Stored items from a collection
++++++++

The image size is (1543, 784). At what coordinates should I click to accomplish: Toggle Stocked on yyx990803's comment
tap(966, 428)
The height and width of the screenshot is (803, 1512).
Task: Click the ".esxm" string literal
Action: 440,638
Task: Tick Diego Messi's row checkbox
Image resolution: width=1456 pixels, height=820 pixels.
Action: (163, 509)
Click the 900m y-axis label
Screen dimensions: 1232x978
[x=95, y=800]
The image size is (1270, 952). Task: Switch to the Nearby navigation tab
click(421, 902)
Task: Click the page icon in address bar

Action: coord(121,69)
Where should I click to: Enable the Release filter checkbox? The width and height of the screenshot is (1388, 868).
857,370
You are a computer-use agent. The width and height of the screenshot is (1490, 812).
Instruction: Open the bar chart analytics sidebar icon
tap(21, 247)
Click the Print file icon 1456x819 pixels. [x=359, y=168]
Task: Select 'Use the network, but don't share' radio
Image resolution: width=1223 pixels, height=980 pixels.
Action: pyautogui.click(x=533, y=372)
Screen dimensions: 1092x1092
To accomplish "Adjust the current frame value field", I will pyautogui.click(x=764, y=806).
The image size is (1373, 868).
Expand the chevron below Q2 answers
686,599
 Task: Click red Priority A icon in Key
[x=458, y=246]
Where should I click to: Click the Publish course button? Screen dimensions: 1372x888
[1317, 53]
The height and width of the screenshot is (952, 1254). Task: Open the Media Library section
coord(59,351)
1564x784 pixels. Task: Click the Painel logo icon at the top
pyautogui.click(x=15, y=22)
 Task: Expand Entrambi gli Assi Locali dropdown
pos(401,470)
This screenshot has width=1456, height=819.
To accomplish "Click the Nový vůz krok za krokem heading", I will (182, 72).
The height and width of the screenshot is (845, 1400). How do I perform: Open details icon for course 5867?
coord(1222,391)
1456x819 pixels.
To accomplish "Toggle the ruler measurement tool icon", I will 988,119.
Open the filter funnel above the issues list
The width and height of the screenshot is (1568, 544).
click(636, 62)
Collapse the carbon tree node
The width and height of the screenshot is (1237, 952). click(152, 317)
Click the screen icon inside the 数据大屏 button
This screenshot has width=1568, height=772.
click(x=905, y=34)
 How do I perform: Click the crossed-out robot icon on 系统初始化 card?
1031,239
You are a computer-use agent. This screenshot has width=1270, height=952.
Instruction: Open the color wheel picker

++++++++

(Work instructions): Once you have read the data above, print all of it again exactly.

(Answer space):
The image size is (1543, 784). At what coordinates should I click to accomplish: Toggle Stocked on yyx990803's comment
tap(966, 428)
The height and width of the screenshot is (803, 1512).
Task: Click the ".esxm" string literal
Action: 440,638
Task: Tick Diego Messi's row checkbox
Image resolution: width=1456 pixels, height=820 pixels.
Action: (163, 509)
Click the 900m y-axis label
Screen dimensions: 1232x978
[x=95, y=800]
The image size is (1270, 952). Task: Switch to the Nearby navigation tab
click(421, 902)
Task: Click the page icon in address bar

Action: coord(121,69)
Where should I click to: Enable the Release filter checkbox? The width and height of the screenshot is (1388, 868).
857,370
You are a computer-use agent. The width and height of the screenshot is (1490, 812).
Instruction: Open the bar chart analytics sidebar icon
tap(21, 247)
Click the Print file icon 1456x819 pixels. [x=359, y=168]
Task: Select 'Use the network, but don't share' radio
Image resolution: width=1223 pixels, height=980 pixels.
Action: pyautogui.click(x=533, y=372)
Screen dimensions: 1092x1092
To accomplish "Adjust the current frame value field", I will pyautogui.click(x=764, y=806).
The image size is (1373, 868).
Expand the chevron below Q2 answers
686,599
 Task: Click red Priority A icon in Key
[x=458, y=246]
Where should I click to: Click the Publish course button? Screen dimensions: 1372x888
[1317, 53]
The height and width of the screenshot is (952, 1254). Task: Open the Media Library section
coord(59,351)
1564x784 pixels. Task: Click the Painel logo icon at the top
pyautogui.click(x=15, y=22)
 Task: Expand Entrambi gli Assi Locali dropdown
pos(401,470)
This screenshot has width=1456, height=819.
To accomplish "Click the Nový vůz krok za krokem heading", I will (182, 72).
The height and width of the screenshot is (845, 1400). How do I perform: Open details icon for course 5867?
coord(1222,391)
1456x819 pixels.
To accomplish "Toggle the ruler measurement tool icon", I will 988,119.
Open the filter funnel above the issues list
The width and height of the screenshot is (1568, 544).
click(636, 62)
Collapse the carbon tree node
The width and height of the screenshot is (1237, 952). click(152, 317)
Click the screen icon inside the 数据大屏 button
This screenshot has width=1568, height=772.
click(x=905, y=34)
 How do I perform: Click the crossed-out robot icon on 系统初始化 card?
1031,239
You are a computer-use agent. This screenshot has width=1270, height=952.
Instruction: Open the color wheel picker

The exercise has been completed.